Measure Complexity Explanation
Time O(n) Every node is visited exactly once
Space O(h) Recursive call stack stores up to tree height h

The time complexity is O(n) because every node in the tree is processed exactly once. At each node, only constant-time work is performed, namely recursive calls and a comparison.

The space complexity is O(h), where h is the height of the tree. This comes from the recursion stack.

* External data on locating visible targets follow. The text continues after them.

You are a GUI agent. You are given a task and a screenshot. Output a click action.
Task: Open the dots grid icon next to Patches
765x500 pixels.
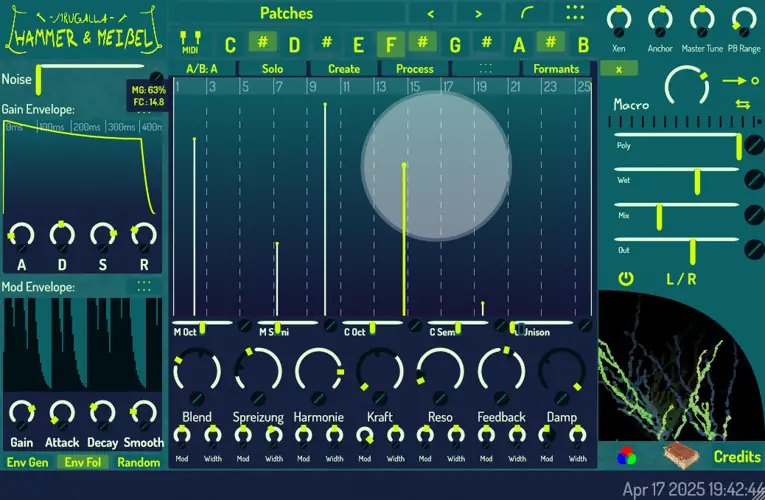(x=575, y=13)
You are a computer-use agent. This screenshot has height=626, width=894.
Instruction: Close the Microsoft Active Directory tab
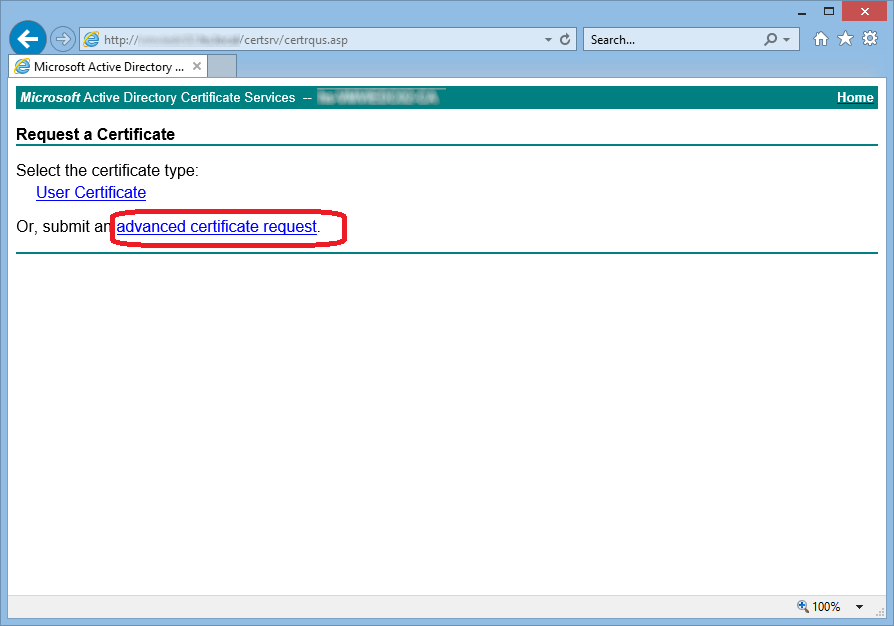tap(197, 67)
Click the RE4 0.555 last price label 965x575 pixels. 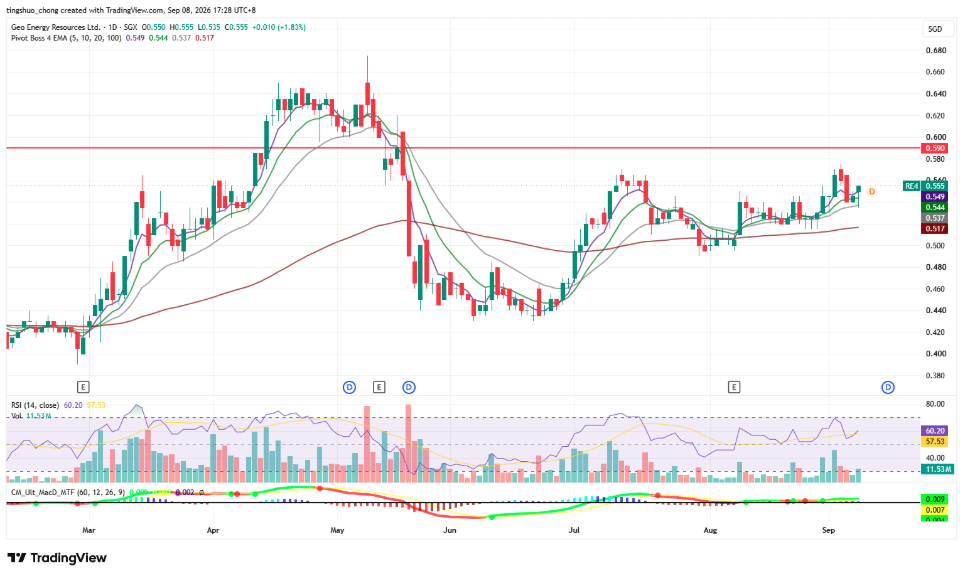[925, 186]
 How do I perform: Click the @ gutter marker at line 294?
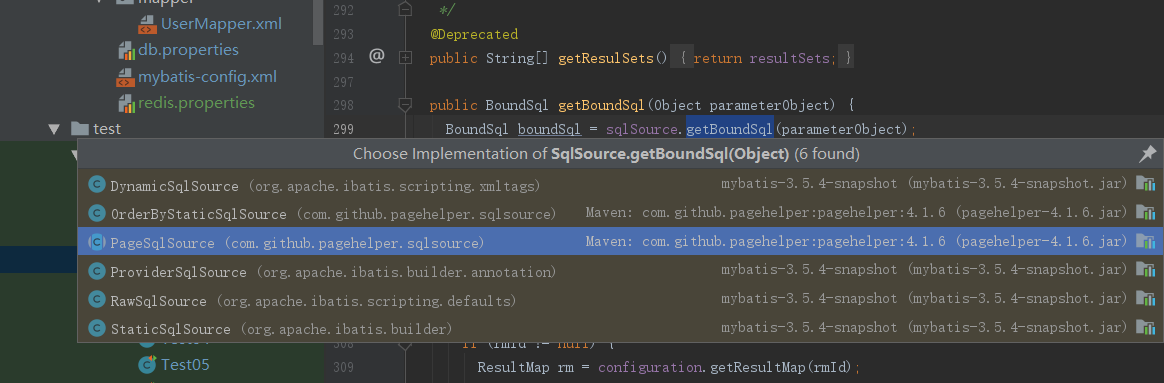click(x=376, y=56)
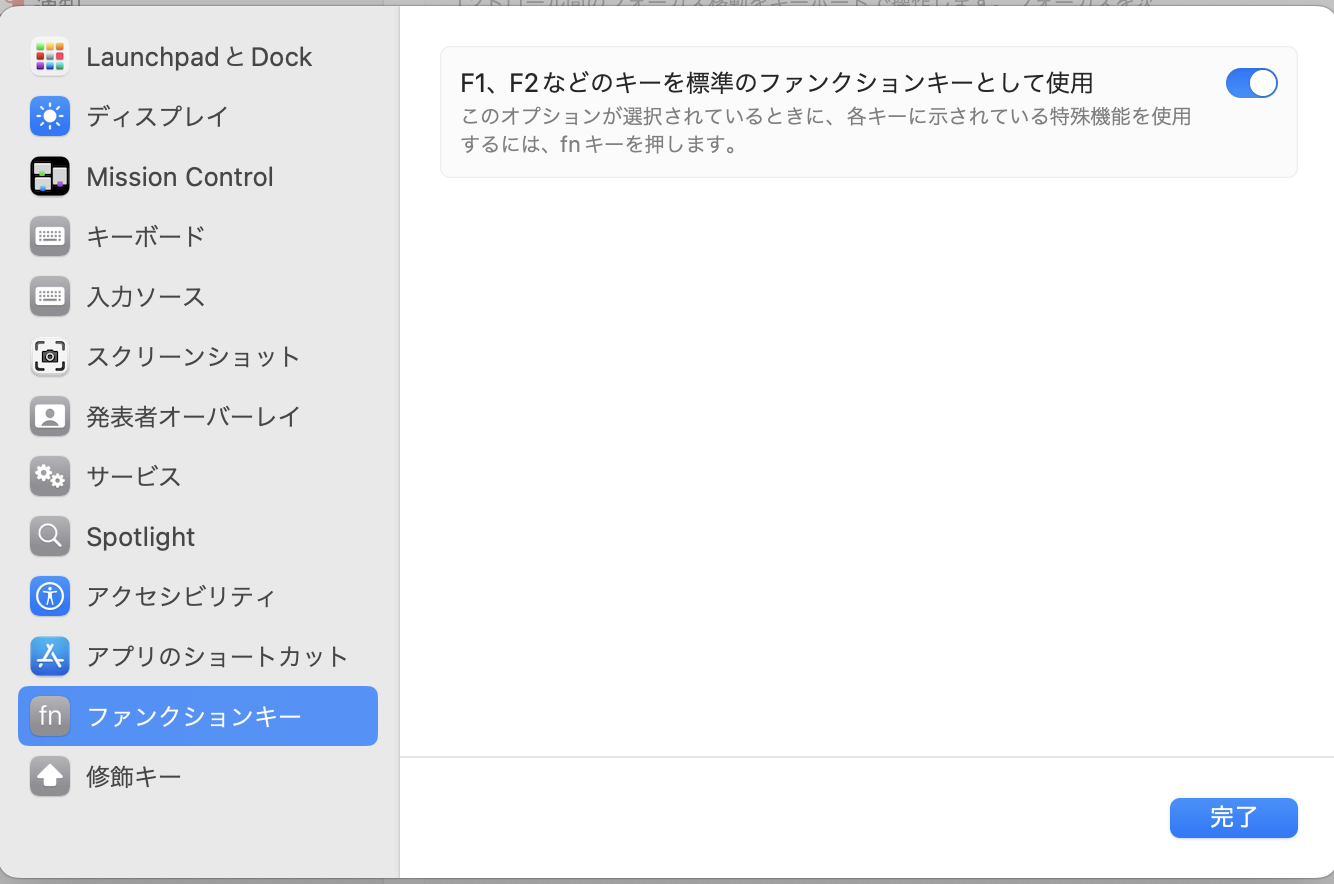Select the 修飾キー sidebar item
The image size is (1334, 884).
tap(134, 777)
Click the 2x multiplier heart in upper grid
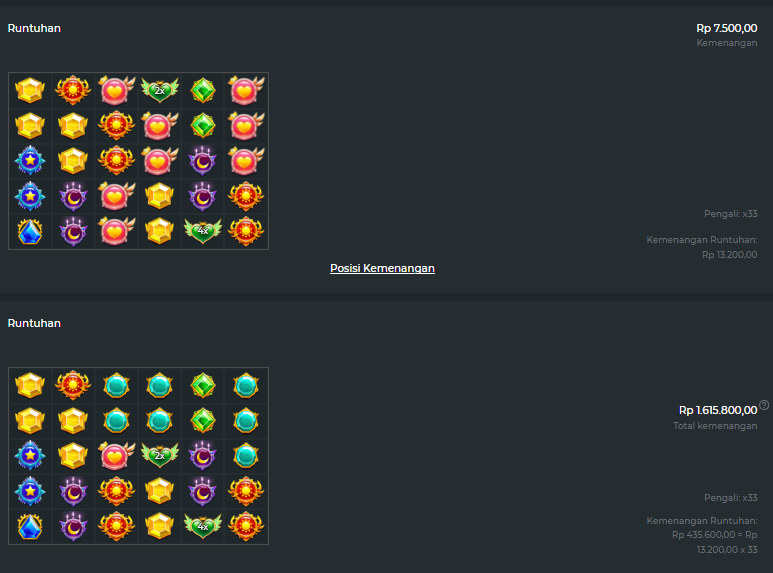This screenshot has height=573, width=773. coord(160,90)
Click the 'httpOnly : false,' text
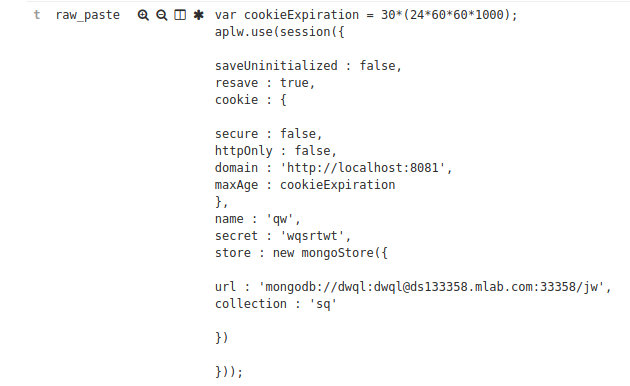This screenshot has width=630, height=386. coord(276,151)
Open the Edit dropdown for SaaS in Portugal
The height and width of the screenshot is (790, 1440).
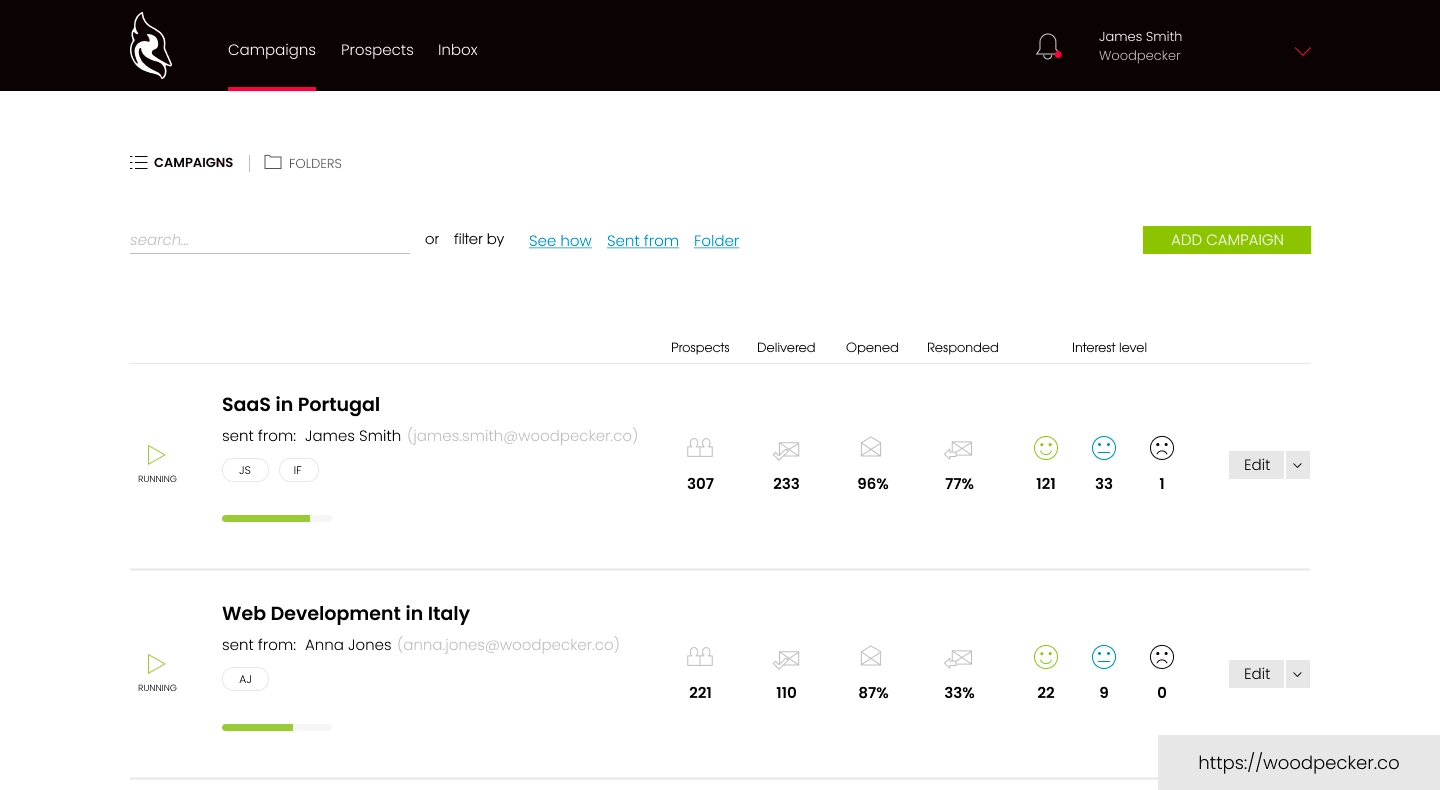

In a balanced tree, h = O(log n), while in the worst case of a completely skewed tree, h = O(n).

Test Cases

# Definition for testing
class TreeNode:
    def __init__(self, val=0, left=None, right=None):
        self.val = val
        self.left = left
        self.right = right

solution = Solution()

# Example 1
root1 = TreeNode(
    3,
    TreeNode(9),
    TreeNode(20, TreeNode(15), TreeNode(7))
)
assert solution.maxDepth(root1) == 3  # balanced tree example

# Example 2
root2 = TreeNode(1, None, TreeNode(2))
assert solution.maxDepth(root2) == 2  # right-skewed tree

# Empty tree
assert solution.maxDepth(None) == 0  # no nodes

# Single node
root3 = TreeNode(1)
assert solution.maxDepth(root3) == 1  # smallest non-empty tree

# Left-skewed tree
root4 = TreeNode(
    1,
    TreeNode(
        2,
        TreeNode(
            3,
            TreeNode(4)
        )
    )
)
assert solution.maxDepth(root4) == 4  # deep left chain

# Right-skewed tree
root5 = TreeNode(
    1,
    None,
    TreeNode(
        2,
        None,
        TreeNode(3)
    )
)
assert solution.maxDepth(root5) == 3  # deep right chain

# Perfect binary tree
root6 = TreeNode(
    1,
    TreeNode(2, TreeNode(4), TreeNode(5)),
    TreeNode(3, TreeNode(6), TreeNode(7))
)
assert solution.maxDepth(root6) == 3  # balanced full tree

# Uneven tree
root7 = TreeNode(
    1,
    TreeNode(2),
    TreeNode(3, TreeNode(4, TreeNode(5)), None)
)
assert solution.maxDepth(root7) == 4  # deeper subtree determines answer
Test Why
[3,9,20,null,null,15,7] Validates the main example
[1,null,2] Verifies right-skewed structure
[] Tests empty tree handling
[1] Validates single-node case
Left-skewed tree Ensures recursion handles deep left branches
Right-skewed tree Ensures recursion handles deep right branches
Perfect binary tree Verifies balanced tree behavior
Uneven tree Confirms algorithm selects deeper subtree

Edge Cases

Empty Tree

An empty tree occurs when root is None. This can easily cause errors if code assumes a node always exists and immediately tries to access child pointers. Our implementation handles this safely with the base case:

if root is None:
    return 0

This guarantees an empty tree correctly returns depth 0.

Single Node Tree

A tree containing only one node is another common edge case. Since the root is also a leaf, the maximum depth should be 1. Some implementations accidentally return 0 if they count edges instead of nodes. Our implementation correctly returns 1 because it adds one for the current node.

Highly Skewed Tree

A tree where every node has only one child behaves like a linked list. For example:

1
 \
  2
   \
    3

This case is important because recursion depth becomes equal to the number of nodes. A poorly designed implementation might incorrectly stop early or fail to explore one side consistently. Our recursive DFS correctly traverses every node and accumulates the proper depth by repeatedly adding one at each level.